EXERCISE GOAL: Transcribe all records verbatim.

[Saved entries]
----
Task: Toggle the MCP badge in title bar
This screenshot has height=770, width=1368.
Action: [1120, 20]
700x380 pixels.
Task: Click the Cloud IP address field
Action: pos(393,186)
----
EXERCISE SOLUTION:
Task: Toggle the MCP badge in title bar
This screenshot has height=770, width=1368.
Action: [1120, 20]
700x380 pixels.
Task: Click the Cloud IP address field
Action: pos(393,186)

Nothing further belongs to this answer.